Okay, last thing, I promise. If your dataset is relatively small, a really slick trick is to plot the words themselves rather than points. We saw how to do this above when we were plotting the means, but let’s apply that to the regular data. For this example, I’ll just zoom in on my “AA” and “AO” vowels (except for the ones before /ɹ/) because I’ve been reading about the cot-caught merger recently.

cot_caught <- subset(my_vowels, vowel %in% c("AA", "AO") & fol_seg != "R")
cot_caught_means <- cot_caught %>%
    group_by(vowel) %>%
    summarise(mean_F1 = mean(F1),
              mean_F2 = mean(F2))

So here’s what this would look like with points.

ggplot(cot_caught, aes(x = F2, y = F1, color = vowel, label = vowel, shape = vowel)) + 
    geom_point() + 
    stat_ellipse(level = 0.67, geom = "polygon", alpha = 0.1, aes(fill = vowel)) + 
    geom_label(data = cot_caught_means, aes(x = mean_F2, y = mean_F1)) + 
    scale_x_reverse() + scale_y_reverse() + 
    scale_color_discrete(breaks = c("IY", "IH", "EY", "EH", "AE", 
                                     "AA", "AO", "OW", "UH", "UW", "AH")) +
    theme_classic() + 
    theme(legend.position="none")

The trick here is to use geom_text instead of geom_point.
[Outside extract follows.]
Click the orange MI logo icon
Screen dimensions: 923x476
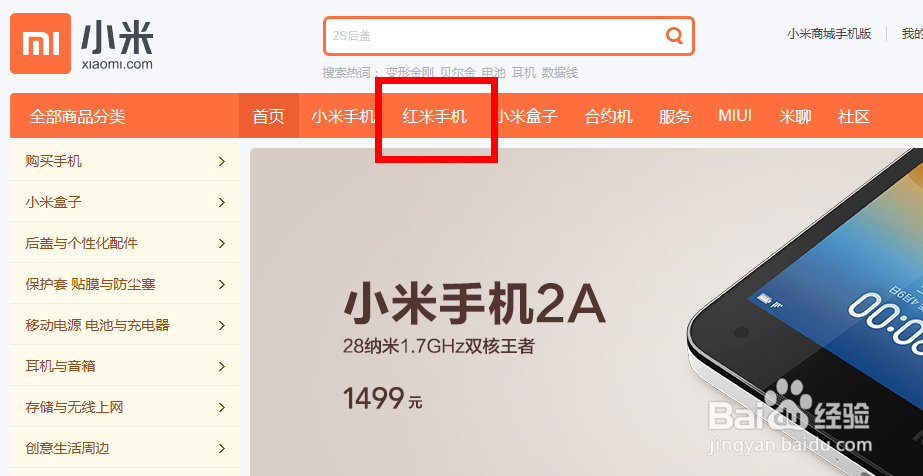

Note that geom_text is very similar to geom_label, which is what we used for the means. The only difference I’ve been able to see is that there’s a nice little box around geom_label and not one for geom_text.
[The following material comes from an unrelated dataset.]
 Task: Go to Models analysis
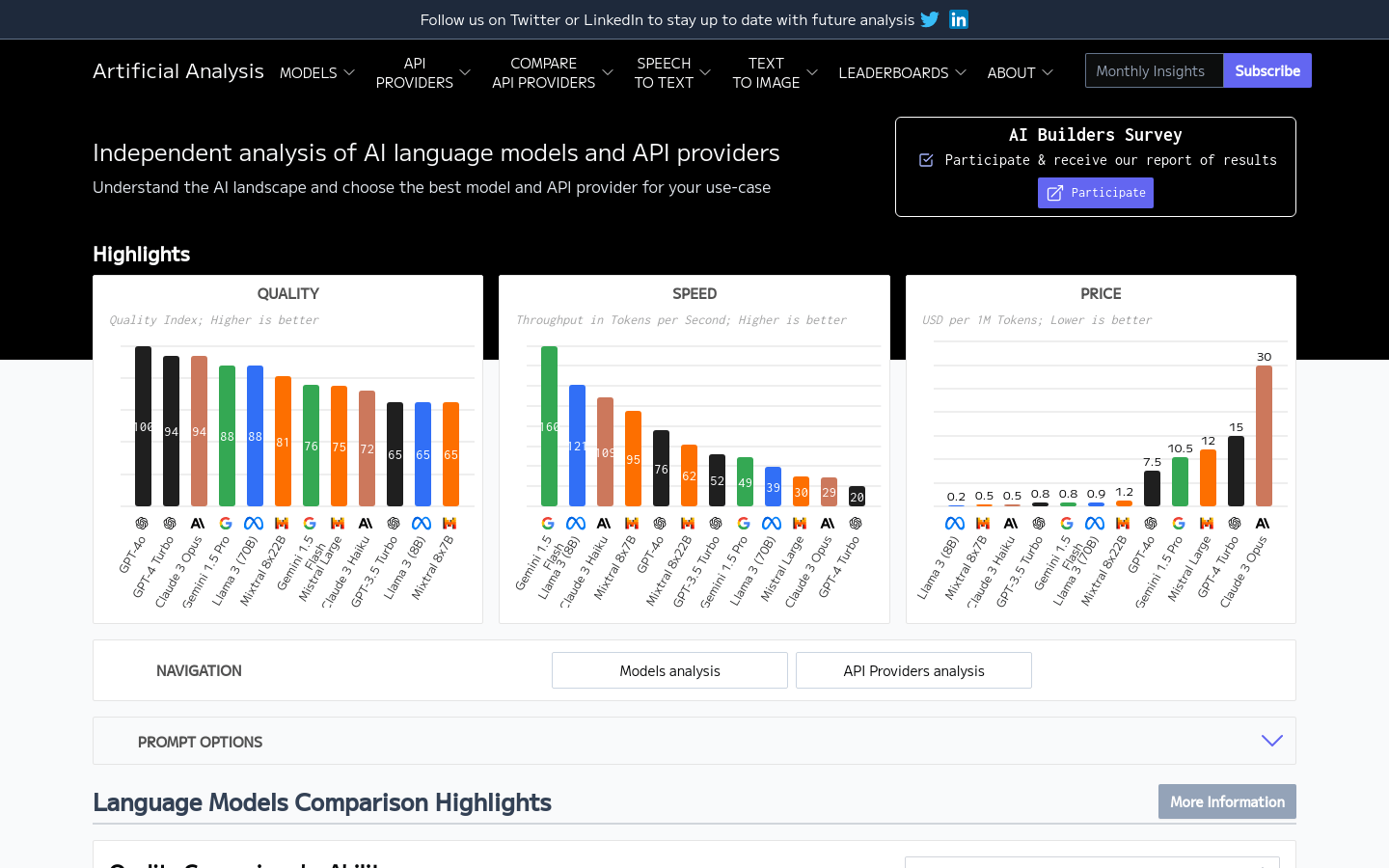pos(669,670)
ggplot(cot_caught, aes(x = F2, y = F1, color = vowel, label = vowel, shape = vowel)) + 
    geom_text() + 
    stat_ellipse(level = 0.67, geom = "polygon", alpha = 0.1, aes(fill = vowel)) + 
    geom_label(data = cot_caught_means, aes(x = mean_F2, y = mean_F1)) + 
    scale_x_reverse() + scale_y_reverse() + 
    scale_color_discrete(breaks = c("IY", "IH", "EY", "EH", "AE", 
                                     "AA", "AO", "OW", "UH", "UW", "AH")) +
    theme_classic() + 
    theme(legend.position="none")

Oops! That’s not what we wanted! For the means, yes, we want the vowel. But for the points we want the actual word. This means we have to add label = word to our code somewhere. For clarity, I’ll move label = vowel out of ggplot(aes() and into geom_label(aes()). That way there is no default label and every time we call geom_text or geom_label we need to specify label individually. (Also, I’ll get rid of shape = vowel since that’s not being used anymore.)
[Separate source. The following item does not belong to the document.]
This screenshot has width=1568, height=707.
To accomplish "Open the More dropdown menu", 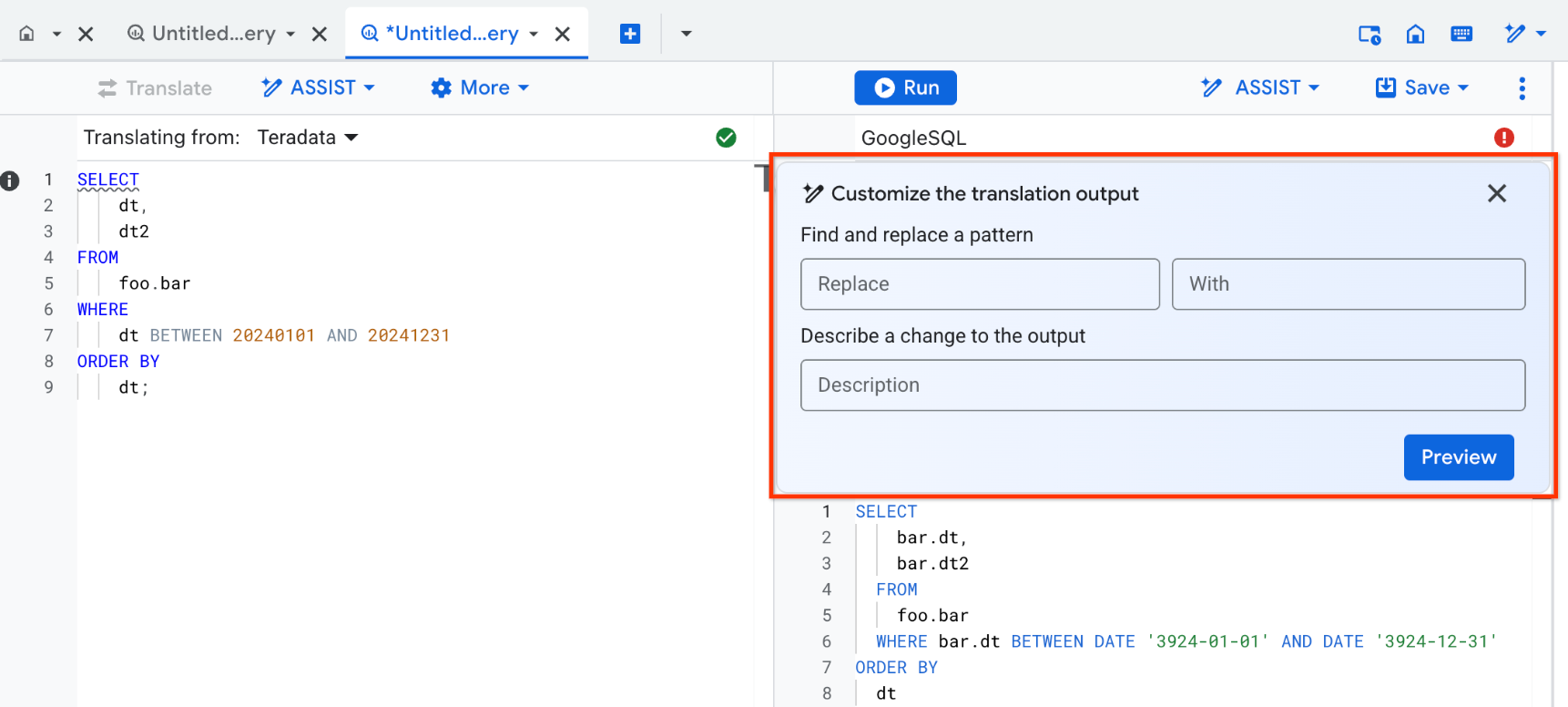I will pos(480,88).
ggplot(cot_caught, aes(x = F2, y = F1, color = vowel)) + 
    geom_text(aes(label = word)) + 
    stat_ellipse(level = 0.67, geom = "polygon", alpha = 0.1, aes(fill = vowel)) + 
    geom_label(data = cot_caught_means, aes(x = mean_F2, y = mean_F1, label = vowel)) + 
    scale_x_reverse() + scale_y_reverse() + 
    scale_color_discrete(breaks = c("IY", "IH", "EY", "EH", "AE", 
                                     "AA", "AO", "OW", "UH", "UW", "AH")) +
    theme_classic() + 
    theme(legend.position="none")

Aha! There we go. So this is a way to make a plot look cooler. Especially if individual lexical items are part of your analysis and particularly if you don’t have a lot of data to show at once. If you want, try it with the full dataset just to see how not helpful it is, but be aware that it can be slow to render if you have a lot of data to show.

3.9 Final remarks

The way you present your data is all up to you. I often prefer a set of settings when I’m playing around with my data, but then switch to a different set when I want to copy and paste into a presentation or paper. It’s good to be comfortable enough with ggplot2 so that you know what is going on and what changes you can make. Hopefully this post made a few things clearer.

If you’re interested in plotting trajectories, feel free to look at Part 2 of this tutorial. In the future, I’d like make some other posts on some slightly more advanced topics in vowel plots. I hope this one at least has helped you and your research.